The Time Tax: How Complexity Penalizes the Poor
The proliferation of apps, rewards programs, and dynamic pricing creates a "time tax" that disproportionately impacts lower-income consumers who lack time and resources to navigate optimization strategies.
- Organized consumers historically used "Sunday papers and pull together three sets of coupons" but modern systems exceed individual capacity
- Real-time pricing eliminates traditional deal-hunting: "by the time you get in your car and drive up to the Kroger the price of Cheerios has already changed"
- Poor single mothers "working two jobs" have "less time to try to game the system" compared to affluent consumers
- Class-based advertising segmentation shows poor people "ads for payday lenders" while wealthy see "brokerage accounts or luxury waterfront property"

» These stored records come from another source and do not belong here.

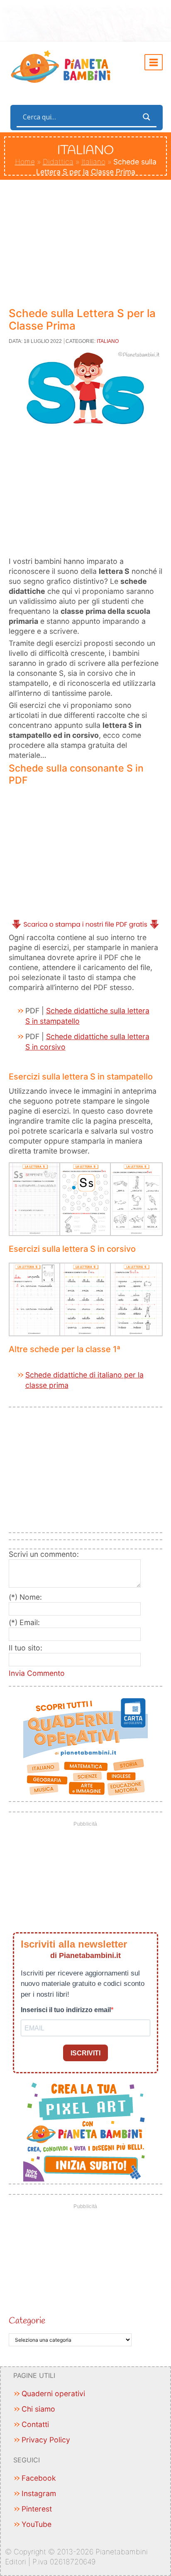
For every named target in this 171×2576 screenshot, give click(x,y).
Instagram (39, 2493)
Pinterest (37, 2508)
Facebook (39, 2478)
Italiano (93, 161)
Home (25, 161)
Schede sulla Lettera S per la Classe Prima (82, 319)
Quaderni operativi (53, 2393)
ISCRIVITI (85, 2053)
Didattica (58, 161)
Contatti (35, 2424)
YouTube (36, 2524)
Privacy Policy (46, 2439)
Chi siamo (38, 2409)
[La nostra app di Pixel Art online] (86, 2129)
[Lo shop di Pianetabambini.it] (86, 1747)
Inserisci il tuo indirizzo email (66, 2009)
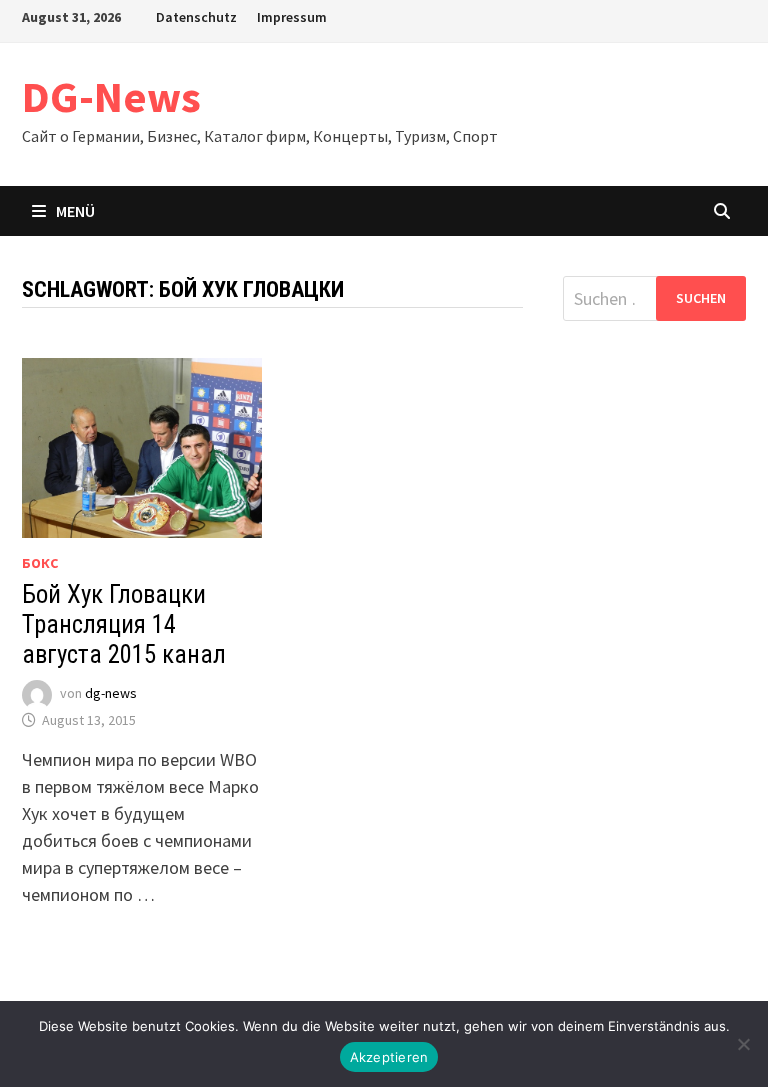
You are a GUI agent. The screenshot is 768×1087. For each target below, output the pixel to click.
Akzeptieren (389, 1057)
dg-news (111, 694)
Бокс (40, 563)
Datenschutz (196, 17)
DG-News (111, 96)
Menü (75, 211)
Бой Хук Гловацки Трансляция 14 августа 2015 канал (124, 624)
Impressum (292, 17)
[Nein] (743, 1044)
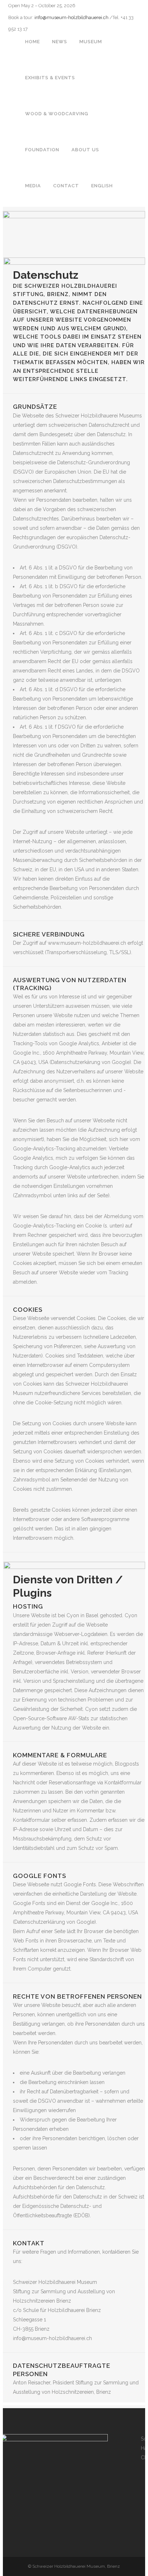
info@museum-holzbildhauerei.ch (71, 17)
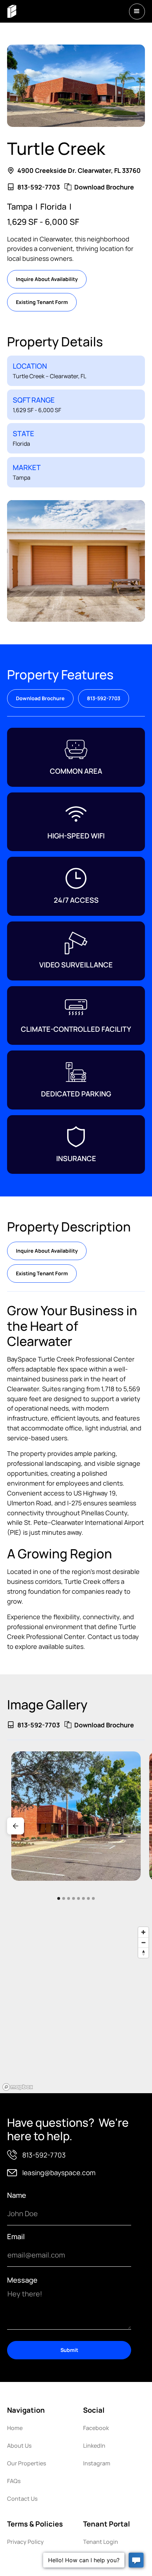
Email (16, 2236)
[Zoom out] (143, 1942)
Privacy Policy (25, 2542)
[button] (137, 11)
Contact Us (22, 2498)
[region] (76, 2008)
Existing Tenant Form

- Electronic price tags enable instant price changes that make coupon strategies obsolete
- Result: "even consumers with considerable time" cannot "coupon clip their way out of this one"
The complexity of modern pricing creates systematic advantages for affluent consumers while penalizing those with limited time and resources.
Junk Fees: The Airline Model Goes Everywhere
Airlines pioneered unbundling strategies that extract maximum revenue through add-on fees, with consultants now spreading these "ancillary revenue" models across unrelated industries.
- Idea Works Company runs "ancillary revenue master class" - literally "a junk fee boot camp" teaching fee extraction
- Airlines unbundled tickets adding "baggage fees and change fees and fees if you want a better seat"
- Suburban Propane exemplifies expansion beyond airlines with comprehensive fee schedule including "safety practices and training fee, tank rental fee, transportation fuel fee"
- Complete fee list: "restocking fee, tank pickup fee, minimum monthly purchase fee, system leak test fee, reconnect fee, wheel call fee, forklift minimum delivery fee"
- Additional charges: "diagnostic fee, installation fee, early termination fee, emergency special delivery fee, late fee, return check fee, meter account maintenance fee"
- Strategy transforms simple transactions into complex fee structures maximizing revenue extraction
The proliferation of junk fees represents systematic effort to disguise true costs while maximizing revenue through psychological manipulation.
Macroeconomic Disruption: When Pricing Escapes Federal Reserve Control
Sophisticated corporate pricing strategies increasingly disconnect prices from traditional supply-demand dynamics, challenging Federal Reserve monetary policy effectiveness and conventional inflation measurement.
- Jerome Powell appeared "very uncomfortable" discussing algorithmic pricing, insisting on "freedom" for corporate pricing strategies
- Traditional monetary policy assumes pricing responds to interest rates and economic fundamentals
- Algorithmic pricing can ignore supply-demand signals when companies have sufficient market power
- "Whole of government approach" needed as "outsourcing any question about inflation to the central bank" proves insufficient
- Inflation measurement misses "price gouging, junk fees, dynamic pricing" that consumers experience differently than traditional inflation
- Policy makers must "study individual firm behavior industry level behavior" to understand modern economy
- Fed's traditional "playbook" inadequate for economy where prices depend on algorithms rather than market forces
The disconnect between algorithmic pricing and monetary policy creates new challenges for economic management and inflation control.
Common Questions
Q: How do apps like McDonald's use customer data for personalized pricing?
A: Apps collect location, spending patterns, and behavioral data to create predictive models that optimize pricing based on individual circumstances like payday timing and desperation levels.
Q: Is algorithmic price coordination legal?
A: Current antitrust law struggles with algorithmic coordination since companies use third-party platforms rather than direct communication, creating legal gray areas courts haven't fully addressed.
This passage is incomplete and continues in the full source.